Se domenica sera, prima della partita, nel tunnel di un Olimpico ostile, l’Olimpico sbagliato, i lupi cercheranno con lo sguardo il più lupo di loro, quello sarà uno biondo, tutto barbuto e tatuato, una manica più lunga e una più corta. Maglia numero 16. Guarderanno Francesco Totti e si sentiranno calmi, fiduciosi, sicuri di sè. Guarderanno Daniele De Rossi e si sentiranno smaniosi di andare alla guerra.
Un anno prima, dopo un letale Juventus-Roma, aveva detto: «Chiunque parli di scudetto, fa il male della Roma». Quel chiunque era Zdenek Zeman.
Lo stesso di sempre, ma diviso in due. Straziato. Perché De Rossi soffre di vertigini parossistiche ogni volta che s’immagina lontano da Roma e dalla Roma. Gli è capitato spesso negli ultimi due anni. L’ultima volta no, niente vertigini. Non si è nemmeno immaginato.Settimana di Livorno-Roma, debutto di campionato. Il Manchester United presenta la sua offerta ufficiale, quindici milioni di euro. Avrebbe soprattutto rilevato l’intero ingaggio del giocatore, mal di pancia di molti dirigenti. De Rossi non ci ha pensato un attimo. Aveva già stretto il suo patto d’onore con Garcia, aveva “riconosciuto” compagni e tifosi.
Ma chi è De Rossi, detto DDR, una nazione al di là del calciatore? Un insieme di storie, di tumulti e di vene che scoppiano sotto la stessa pelle. Garcia l’ha inquadrato subito,«Daniele è un affettivo che pensa con il cuore, uno leale, duro e forte in campo». Walter Sabatini rinforza a modo suo il concetto: «Un uomo intelligente, di una sensibilità estrema, che non riesce a farsi scivolare nulla addosso, un groviglio mentale interessantissimo». De Rossi ha una vita interiore complicata. Sempre fosforica. Nel bene e nel male. Non erano i silenzi di Zeman a turbarlo, ma le sue parole. La ferita più sanguinosa? Quando il boemo li raccontò pubblicamente, lui e Osvaldo, come due lavativi e menefreghisti, «che pensano agli affari propri». Dove Osvaldo fu accostato a De Rossi solo per non farlo sembrare l’unico bersaglio. Ma, eccome se lo era. De Rossi ha bisogno di sentirsi amato.
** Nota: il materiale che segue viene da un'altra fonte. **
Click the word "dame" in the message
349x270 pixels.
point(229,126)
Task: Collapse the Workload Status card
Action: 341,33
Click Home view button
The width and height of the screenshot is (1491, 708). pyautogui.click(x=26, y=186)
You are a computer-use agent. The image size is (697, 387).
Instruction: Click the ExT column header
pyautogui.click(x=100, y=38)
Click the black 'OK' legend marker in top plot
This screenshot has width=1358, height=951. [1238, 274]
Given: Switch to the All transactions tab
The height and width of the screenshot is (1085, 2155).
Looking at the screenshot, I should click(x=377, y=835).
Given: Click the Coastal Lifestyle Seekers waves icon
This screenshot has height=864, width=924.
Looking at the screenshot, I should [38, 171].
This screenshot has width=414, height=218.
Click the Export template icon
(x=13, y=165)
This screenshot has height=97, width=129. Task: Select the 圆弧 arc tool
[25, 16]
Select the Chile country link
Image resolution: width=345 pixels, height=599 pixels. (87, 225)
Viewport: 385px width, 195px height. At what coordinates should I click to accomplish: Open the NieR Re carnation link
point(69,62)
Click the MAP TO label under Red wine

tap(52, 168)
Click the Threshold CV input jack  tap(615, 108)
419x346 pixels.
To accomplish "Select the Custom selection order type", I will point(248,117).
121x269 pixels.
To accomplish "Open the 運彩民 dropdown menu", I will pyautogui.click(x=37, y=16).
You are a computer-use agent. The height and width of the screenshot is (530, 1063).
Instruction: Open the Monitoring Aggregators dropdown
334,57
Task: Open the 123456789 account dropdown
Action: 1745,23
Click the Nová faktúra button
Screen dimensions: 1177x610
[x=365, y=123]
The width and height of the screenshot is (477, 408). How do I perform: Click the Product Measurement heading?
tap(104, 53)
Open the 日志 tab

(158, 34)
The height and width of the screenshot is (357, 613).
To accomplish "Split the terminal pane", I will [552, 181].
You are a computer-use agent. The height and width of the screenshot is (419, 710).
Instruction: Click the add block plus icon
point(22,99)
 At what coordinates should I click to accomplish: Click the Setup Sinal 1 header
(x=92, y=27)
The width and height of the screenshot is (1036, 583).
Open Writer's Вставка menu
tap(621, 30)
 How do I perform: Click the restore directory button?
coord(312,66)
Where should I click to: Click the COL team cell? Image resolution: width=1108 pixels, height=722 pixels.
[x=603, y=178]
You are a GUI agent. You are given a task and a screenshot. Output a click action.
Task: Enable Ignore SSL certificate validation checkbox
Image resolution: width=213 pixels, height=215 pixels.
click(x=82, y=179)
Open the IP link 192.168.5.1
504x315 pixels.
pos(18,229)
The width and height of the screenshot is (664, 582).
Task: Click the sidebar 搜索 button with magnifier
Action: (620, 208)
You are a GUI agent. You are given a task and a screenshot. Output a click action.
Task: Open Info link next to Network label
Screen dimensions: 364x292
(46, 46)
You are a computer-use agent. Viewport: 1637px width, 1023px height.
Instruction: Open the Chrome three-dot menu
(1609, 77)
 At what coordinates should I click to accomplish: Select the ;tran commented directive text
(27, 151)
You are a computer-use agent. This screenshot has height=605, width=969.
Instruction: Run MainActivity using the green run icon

Un episodio dal segreto dello spogliatoio. Un’amichevole della tournée americana. Fine partita. Uno dei giovani nuovi arrivati si lascia andare a un apprezzamento su un dribbling sbagliato da De Rossi. Daniele incassa, si fa la doccia, incrocia all’uscita il giovanotto e gli dice una sola frase davanti a tutti: «E tu, quando cominci con la Primavera?». Prima era solo, De Rossi (Totti è un leader di campo, scettico incallito pure lui, uno scettico meno complesso di Daniele, ma oggi è un altro che ci crede, eccome). Oggi si sono aggiunti prima Balza e poi Morgan (De Sanctis). E poi Benatia e Strootman. Chissà che un giorno non si debba andare tutti in pellegrinaggio alla mitica 512 del Visconti Palace a Milano, la stanza avvolta nel fumo. Dove Sabatini ha “chiuso” con Garcia, Benatia e l’agente di Strootman. Dove è nata la nuova Roma.
Dove sia invece rinato De Rossi lo sappiamo. A Trigoria nello sguardo azzurro e onesto di Garcia. Fuori Trigoria, nell’affetto di Gaia e Sara, figlia e compagna, le due donne che l’hanno portato oltre la banlieu della sua Ostia senza spostarlo da Ostia. In attesa della terza, che sta arrivando. De Rossi è tornato a casa. Questo conta. Più romanista che mai, anche e soprattutto quando gioca zoppo con un alluce in fiamme. Domenica sera, comunque vada a finire, ce lo racconterà, una volta di più.